Art therapy is a creative outlet to help people cope with cancer, and any other physical or emotional trauma, by expressing emotions related to fear, stress and anxiety. It provides a way for people to come to terms with emotional conflicts, increase self-awareness, and express unspoken, and often unconscious, concerns about their illness and their lives. Many times, it is difficult for people facing or recovering from a traumatic event, especially an illness, to express themselves with words. Many clinicians have found that art is a wonderful outlet for such expression.
There are many artistic avenues used in art therapy; some of the more commonly used art forms include painting, drawing, pottery, photography, weaving, jewelry design, flower arranging and many more. We recommend you work with a registered, board-certified art therapist with an ATR-BC credential to determine which form of art therapy is best for you.
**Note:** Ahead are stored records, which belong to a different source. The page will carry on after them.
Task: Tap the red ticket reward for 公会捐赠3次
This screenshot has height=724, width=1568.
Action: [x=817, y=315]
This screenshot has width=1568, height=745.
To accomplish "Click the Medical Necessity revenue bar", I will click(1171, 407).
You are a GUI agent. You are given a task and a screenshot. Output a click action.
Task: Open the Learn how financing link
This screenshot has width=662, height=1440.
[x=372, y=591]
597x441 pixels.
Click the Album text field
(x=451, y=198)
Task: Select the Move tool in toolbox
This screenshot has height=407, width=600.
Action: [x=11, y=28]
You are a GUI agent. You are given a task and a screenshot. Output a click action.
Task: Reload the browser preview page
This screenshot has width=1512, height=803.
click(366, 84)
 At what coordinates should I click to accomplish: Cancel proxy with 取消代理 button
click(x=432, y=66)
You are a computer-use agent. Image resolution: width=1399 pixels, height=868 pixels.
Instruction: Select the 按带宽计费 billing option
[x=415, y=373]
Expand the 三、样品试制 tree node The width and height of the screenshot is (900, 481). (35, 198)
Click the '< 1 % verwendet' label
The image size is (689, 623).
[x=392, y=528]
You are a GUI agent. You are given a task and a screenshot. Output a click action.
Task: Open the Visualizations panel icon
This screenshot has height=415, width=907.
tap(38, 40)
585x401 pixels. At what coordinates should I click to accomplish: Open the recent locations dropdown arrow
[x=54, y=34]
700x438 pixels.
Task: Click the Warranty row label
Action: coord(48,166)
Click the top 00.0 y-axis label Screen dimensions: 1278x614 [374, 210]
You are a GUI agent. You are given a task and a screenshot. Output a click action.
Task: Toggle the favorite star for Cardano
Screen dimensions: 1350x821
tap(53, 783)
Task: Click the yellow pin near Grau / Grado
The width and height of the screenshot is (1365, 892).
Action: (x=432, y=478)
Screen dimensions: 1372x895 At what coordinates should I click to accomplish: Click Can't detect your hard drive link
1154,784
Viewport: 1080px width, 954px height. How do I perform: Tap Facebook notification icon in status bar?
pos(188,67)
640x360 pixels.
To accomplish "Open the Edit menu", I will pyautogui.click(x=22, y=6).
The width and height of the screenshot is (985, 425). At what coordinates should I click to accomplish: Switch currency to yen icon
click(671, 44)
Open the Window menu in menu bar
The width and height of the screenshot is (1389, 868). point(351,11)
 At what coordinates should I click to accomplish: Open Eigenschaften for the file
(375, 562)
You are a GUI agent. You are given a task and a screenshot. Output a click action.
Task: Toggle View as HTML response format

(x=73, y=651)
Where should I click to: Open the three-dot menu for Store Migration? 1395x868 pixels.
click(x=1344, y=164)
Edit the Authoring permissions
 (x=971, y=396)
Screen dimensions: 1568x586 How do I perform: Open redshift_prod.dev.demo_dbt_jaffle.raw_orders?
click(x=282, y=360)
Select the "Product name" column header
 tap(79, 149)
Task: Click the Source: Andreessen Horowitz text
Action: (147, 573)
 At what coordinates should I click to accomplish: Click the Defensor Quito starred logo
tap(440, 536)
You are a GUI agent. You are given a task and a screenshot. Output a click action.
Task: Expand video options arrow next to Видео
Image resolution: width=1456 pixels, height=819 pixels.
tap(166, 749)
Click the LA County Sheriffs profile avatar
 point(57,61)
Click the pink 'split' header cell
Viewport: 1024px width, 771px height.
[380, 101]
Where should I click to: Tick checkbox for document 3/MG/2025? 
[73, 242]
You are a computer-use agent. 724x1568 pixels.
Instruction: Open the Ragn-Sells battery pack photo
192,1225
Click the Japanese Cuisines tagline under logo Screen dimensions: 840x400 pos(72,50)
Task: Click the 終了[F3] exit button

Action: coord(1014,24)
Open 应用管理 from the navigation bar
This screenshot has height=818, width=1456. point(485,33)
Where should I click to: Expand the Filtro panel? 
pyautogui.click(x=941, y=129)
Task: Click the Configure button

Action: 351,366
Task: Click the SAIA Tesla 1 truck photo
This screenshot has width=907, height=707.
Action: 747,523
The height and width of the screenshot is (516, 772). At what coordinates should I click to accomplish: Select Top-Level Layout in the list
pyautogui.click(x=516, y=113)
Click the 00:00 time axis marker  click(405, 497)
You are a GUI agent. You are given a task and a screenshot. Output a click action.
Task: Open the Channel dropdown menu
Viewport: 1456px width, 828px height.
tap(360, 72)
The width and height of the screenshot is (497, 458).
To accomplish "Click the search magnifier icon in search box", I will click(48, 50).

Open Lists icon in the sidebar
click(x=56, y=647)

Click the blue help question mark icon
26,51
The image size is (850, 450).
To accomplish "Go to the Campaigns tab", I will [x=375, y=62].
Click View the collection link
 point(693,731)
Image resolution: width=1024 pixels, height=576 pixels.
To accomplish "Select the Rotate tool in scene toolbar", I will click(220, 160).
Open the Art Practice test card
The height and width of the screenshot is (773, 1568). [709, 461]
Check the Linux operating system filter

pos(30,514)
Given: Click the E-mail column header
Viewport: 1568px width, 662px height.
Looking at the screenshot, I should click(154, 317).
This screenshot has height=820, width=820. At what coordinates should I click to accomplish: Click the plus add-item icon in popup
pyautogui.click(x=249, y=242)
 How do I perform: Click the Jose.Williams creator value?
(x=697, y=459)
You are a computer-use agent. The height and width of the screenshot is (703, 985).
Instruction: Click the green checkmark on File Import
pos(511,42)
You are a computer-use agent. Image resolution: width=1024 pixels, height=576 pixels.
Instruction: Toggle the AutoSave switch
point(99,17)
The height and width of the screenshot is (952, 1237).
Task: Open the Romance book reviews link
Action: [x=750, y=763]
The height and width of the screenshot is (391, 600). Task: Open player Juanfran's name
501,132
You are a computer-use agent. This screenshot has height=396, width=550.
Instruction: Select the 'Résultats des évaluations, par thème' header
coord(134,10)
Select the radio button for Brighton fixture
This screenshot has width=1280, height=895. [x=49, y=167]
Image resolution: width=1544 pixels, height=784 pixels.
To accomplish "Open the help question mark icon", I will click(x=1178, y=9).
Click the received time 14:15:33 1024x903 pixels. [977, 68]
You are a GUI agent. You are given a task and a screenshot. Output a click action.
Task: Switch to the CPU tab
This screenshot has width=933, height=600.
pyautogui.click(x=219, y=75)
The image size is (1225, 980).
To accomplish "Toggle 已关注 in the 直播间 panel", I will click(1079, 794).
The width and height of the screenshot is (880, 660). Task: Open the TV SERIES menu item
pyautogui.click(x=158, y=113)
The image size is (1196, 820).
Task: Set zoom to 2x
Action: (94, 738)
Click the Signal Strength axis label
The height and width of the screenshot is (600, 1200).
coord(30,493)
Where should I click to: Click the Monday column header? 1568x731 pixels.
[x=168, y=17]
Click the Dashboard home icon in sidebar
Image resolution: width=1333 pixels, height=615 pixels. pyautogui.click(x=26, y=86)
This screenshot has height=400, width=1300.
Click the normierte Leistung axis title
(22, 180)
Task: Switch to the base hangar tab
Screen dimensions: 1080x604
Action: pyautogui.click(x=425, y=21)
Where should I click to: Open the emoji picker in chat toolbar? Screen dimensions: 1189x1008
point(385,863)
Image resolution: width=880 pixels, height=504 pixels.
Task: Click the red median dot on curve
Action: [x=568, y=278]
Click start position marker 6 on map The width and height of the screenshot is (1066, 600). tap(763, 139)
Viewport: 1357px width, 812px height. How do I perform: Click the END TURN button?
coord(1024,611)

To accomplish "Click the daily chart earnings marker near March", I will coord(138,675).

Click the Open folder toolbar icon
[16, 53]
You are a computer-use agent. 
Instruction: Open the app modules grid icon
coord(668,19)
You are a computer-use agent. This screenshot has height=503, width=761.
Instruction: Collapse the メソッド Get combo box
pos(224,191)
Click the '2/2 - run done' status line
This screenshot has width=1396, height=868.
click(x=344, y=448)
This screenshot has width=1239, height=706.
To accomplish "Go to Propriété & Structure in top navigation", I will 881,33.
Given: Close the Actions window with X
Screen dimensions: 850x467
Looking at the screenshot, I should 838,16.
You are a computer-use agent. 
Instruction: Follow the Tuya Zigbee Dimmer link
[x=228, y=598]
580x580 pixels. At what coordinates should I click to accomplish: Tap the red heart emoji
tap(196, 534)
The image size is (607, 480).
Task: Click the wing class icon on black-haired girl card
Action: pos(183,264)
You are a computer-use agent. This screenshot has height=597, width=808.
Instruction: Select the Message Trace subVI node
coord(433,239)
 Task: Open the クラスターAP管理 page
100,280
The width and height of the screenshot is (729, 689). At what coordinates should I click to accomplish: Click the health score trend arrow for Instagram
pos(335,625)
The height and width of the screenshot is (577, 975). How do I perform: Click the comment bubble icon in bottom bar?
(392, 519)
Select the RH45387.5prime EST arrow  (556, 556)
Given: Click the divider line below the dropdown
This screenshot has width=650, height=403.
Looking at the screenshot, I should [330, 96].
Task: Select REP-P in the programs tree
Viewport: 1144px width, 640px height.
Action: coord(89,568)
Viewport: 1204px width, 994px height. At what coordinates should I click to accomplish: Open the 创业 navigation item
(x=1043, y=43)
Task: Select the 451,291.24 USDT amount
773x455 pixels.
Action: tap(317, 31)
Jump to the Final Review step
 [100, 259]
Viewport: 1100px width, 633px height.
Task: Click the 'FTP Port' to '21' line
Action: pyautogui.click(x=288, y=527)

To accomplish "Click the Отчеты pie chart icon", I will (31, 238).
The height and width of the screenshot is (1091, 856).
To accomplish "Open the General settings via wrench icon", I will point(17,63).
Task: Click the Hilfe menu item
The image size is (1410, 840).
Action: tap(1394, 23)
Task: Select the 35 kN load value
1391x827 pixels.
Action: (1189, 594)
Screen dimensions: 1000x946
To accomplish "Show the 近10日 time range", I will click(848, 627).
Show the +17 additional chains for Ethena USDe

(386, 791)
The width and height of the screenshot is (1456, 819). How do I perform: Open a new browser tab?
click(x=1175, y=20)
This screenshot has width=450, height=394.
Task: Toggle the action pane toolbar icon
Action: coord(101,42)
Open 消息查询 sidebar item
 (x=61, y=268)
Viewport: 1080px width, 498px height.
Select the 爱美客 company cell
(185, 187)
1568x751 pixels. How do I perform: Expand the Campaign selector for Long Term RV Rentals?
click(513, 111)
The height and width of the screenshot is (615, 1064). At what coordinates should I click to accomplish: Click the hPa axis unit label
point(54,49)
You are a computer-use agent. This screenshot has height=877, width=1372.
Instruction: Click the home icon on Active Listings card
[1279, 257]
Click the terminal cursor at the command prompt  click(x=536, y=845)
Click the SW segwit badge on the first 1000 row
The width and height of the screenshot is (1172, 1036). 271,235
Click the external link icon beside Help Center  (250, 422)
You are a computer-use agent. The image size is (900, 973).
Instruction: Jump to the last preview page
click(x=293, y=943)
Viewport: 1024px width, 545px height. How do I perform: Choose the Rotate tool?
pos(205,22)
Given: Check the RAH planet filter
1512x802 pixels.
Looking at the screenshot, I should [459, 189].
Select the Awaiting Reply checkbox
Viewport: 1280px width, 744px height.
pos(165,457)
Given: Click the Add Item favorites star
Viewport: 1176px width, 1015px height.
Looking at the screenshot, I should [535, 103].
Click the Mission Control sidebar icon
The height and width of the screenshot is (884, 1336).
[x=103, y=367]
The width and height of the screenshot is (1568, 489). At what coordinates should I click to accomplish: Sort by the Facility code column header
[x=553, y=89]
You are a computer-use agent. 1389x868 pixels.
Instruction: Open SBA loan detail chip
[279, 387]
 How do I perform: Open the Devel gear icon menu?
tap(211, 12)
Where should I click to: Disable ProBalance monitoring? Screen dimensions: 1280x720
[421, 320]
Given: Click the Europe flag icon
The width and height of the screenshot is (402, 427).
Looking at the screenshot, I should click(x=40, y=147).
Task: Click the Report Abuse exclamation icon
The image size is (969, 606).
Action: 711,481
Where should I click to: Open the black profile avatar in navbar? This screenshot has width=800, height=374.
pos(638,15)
How does art therapy help with cancer?
Studies have shown that art therapy has a direct effect on reducing stress and anxiety in cancer patients. There are some studies that reveal a reduction in pain and an increased quality of life for patients and survivors. Researchers from the National Institutes of Health and colleagues analyzed more than 2 dozen studies of creative arts therapies to see the effect of these therapies on cancer patients. In addition to art therapy, the creative arts therapies also include music therapy, writing therapy and dance therapy. They reviewed 27 randomized clinical trials that included 1,576 cancer patients and examined the effects of creative arts therapies on their psychological symptoms and quality of life. They found that creative arts therapies significantly reduced anxiety, depression, and pain while they improved the quality of life in cancer patients.The findings were published early online May 13, 2013 in JAMA Internal Medicine.